:: INSTRUCTIONS FOR THE TASK ::
The listing below must be given again in full, exactly.

:: TASK DATA ::
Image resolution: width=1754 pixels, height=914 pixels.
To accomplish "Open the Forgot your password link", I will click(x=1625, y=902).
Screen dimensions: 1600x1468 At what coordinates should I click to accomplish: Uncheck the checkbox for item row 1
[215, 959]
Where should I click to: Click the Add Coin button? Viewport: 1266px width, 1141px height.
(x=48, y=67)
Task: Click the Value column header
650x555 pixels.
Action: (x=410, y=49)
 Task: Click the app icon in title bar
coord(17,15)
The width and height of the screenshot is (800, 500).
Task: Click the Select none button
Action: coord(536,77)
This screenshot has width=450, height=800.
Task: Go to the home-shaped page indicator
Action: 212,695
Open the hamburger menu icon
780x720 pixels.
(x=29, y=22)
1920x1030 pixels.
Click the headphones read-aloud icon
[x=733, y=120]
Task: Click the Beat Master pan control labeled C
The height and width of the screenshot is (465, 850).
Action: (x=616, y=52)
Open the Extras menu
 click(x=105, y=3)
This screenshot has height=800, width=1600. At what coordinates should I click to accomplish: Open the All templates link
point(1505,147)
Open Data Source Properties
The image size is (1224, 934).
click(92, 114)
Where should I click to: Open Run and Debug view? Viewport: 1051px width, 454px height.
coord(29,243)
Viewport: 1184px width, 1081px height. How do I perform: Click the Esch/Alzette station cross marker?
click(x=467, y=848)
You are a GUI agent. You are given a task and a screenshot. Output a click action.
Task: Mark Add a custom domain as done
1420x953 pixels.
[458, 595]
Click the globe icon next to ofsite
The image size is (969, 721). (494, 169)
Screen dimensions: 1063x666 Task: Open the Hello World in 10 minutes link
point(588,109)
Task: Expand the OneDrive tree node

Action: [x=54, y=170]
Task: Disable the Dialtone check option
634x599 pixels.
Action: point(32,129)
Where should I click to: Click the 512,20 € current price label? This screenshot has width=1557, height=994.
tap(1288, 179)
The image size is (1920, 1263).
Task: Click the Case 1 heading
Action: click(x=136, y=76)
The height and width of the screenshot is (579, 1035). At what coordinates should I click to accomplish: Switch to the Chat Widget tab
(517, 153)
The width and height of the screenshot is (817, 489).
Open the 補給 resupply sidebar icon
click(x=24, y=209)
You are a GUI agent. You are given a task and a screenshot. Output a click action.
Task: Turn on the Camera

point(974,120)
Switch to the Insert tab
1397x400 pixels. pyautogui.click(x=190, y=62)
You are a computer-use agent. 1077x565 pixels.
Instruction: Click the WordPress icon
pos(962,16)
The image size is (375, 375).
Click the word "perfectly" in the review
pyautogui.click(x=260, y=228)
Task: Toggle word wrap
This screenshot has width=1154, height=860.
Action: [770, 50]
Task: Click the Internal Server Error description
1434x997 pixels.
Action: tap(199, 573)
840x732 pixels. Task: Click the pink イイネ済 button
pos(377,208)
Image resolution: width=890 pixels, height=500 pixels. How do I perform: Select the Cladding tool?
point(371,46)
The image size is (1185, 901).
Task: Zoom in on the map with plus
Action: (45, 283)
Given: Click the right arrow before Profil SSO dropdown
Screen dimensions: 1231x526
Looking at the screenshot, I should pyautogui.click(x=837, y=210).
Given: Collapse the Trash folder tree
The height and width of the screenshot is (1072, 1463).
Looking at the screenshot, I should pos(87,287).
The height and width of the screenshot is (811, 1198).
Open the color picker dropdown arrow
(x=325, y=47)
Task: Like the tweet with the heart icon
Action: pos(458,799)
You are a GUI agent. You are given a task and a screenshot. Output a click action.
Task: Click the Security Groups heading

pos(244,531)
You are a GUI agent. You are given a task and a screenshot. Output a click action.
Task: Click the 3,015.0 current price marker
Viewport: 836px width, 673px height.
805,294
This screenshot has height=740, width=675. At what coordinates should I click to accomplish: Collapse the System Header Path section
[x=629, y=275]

:: WRITTEN ANSWER ::
Image resolution: width=1754 pixels, height=914 pixels.
To accomplish "Open the Forgot your password link", I will click(x=1625, y=902).
Screen dimensions: 1600x1468 At what coordinates should I click to accomplish: Uncheck the checkbox for item row 1
[215, 959]
Where should I click to: Click the Add Coin button? Viewport: 1266px width, 1141px height.
(x=48, y=67)
Task: Click the Value column header
650x555 pixels.
Action: (x=410, y=49)
 Task: Click the app icon in title bar
coord(17,15)
The width and height of the screenshot is (800, 500).
Task: Click the Select none button
Action: coord(536,77)
This screenshot has width=450, height=800.
Task: Go to the home-shaped page indicator
Action: 212,695
Open the hamburger menu icon
780x720 pixels.
(x=29, y=22)
1920x1030 pixels.
Click the headphones read-aloud icon
[x=733, y=120]
Task: Click the Beat Master pan control labeled C
The height and width of the screenshot is (465, 850).
Action: (x=616, y=52)
Open the Extras menu
 click(x=105, y=3)
This screenshot has height=800, width=1600. At what coordinates should I click to accomplish: Open the All templates link
point(1505,147)
Open Data Source Properties
The image size is (1224, 934).
click(92, 114)
Where should I click to: Open Run and Debug view? Viewport: 1051px width, 454px height.
coord(29,243)
Viewport: 1184px width, 1081px height. How do I perform: Click the Esch/Alzette station cross marker?
click(x=467, y=848)
You are a GUI agent. You are given a task and a screenshot. Output a click action.
Task: Mark Add a custom domain as done
1420x953 pixels.
[458, 595]
Click the globe icon next to ofsite
The image size is (969, 721). (494, 169)
Screen dimensions: 1063x666 Task: Open the Hello World in 10 minutes link
point(588,109)
Task: Expand the OneDrive tree node

Action: [x=54, y=170]
Task: Disable the Dialtone check option
634x599 pixels.
Action: point(32,129)
Where should I click to: Click the 512,20 € current price label? This screenshot has width=1557, height=994.
tap(1288, 179)
The image size is (1920, 1263).
Task: Click the Case 1 heading
Action: click(x=136, y=76)
The height and width of the screenshot is (579, 1035). At what coordinates should I click to accomplish: Switch to the Chat Widget tab
(517, 153)
The width and height of the screenshot is (817, 489).
Open the 補給 resupply sidebar icon
click(x=24, y=209)
You are a GUI agent. You are given a task and a screenshot. Output a click action.
Task: Turn on the Camera

point(974,120)
Switch to the Insert tab
1397x400 pixels. pyautogui.click(x=190, y=62)
You are a computer-use agent. 1077x565 pixels.
Instruction: Click the WordPress icon
pos(962,16)
The image size is (375, 375).
Click the word "perfectly" in the review
pyautogui.click(x=260, y=228)
Task: Toggle word wrap
This screenshot has width=1154, height=860.
Action: [770, 50]
Task: Click the Internal Server Error description
1434x997 pixels.
Action: tap(199, 573)
840x732 pixels. Task: Click the pink イイネ済 button
pos(377,208)
Image resolution: width=890 pixels, height=500 pixels. How do I perform: Select the Cladding tool?
point(371,46)
The image size is (1185, 901).
Task: Zoom in on the map with plus
Action: (45, 283)
Given: Click the right arrow before Profil SSO dropdown
Screen dimensions: 1231x526
Looking at the screenshot, I should pyautogui.click(x=837, y=210).
Given: Collapse the Trash folder tree
The height and width of the screenshot is (1072, 1463).
Looking at the screenshot, I should pos(87,287).
The height and width of the screenshot is (811, 1198).
Open the color picker dropdown arrow
(x=325, y=47)
Task: Like the tweet with the heart icon
Action: pos(458,799)
You are a GUI agent. You are given a task and a screenshot. Output a click action.
Task: Click the Security Groups heading

pos(244,531)
You are a GUI agent. You are given a task and a screenshot. Output a click action.
Task: Click the 3,015.0 current price marker
Viewport: 836px width, 673px height.
805,294
This screenshot has height=740, width=675. At what coordinates should I click to accomplish: Collapse the System Header Path section
[x=629, y=275]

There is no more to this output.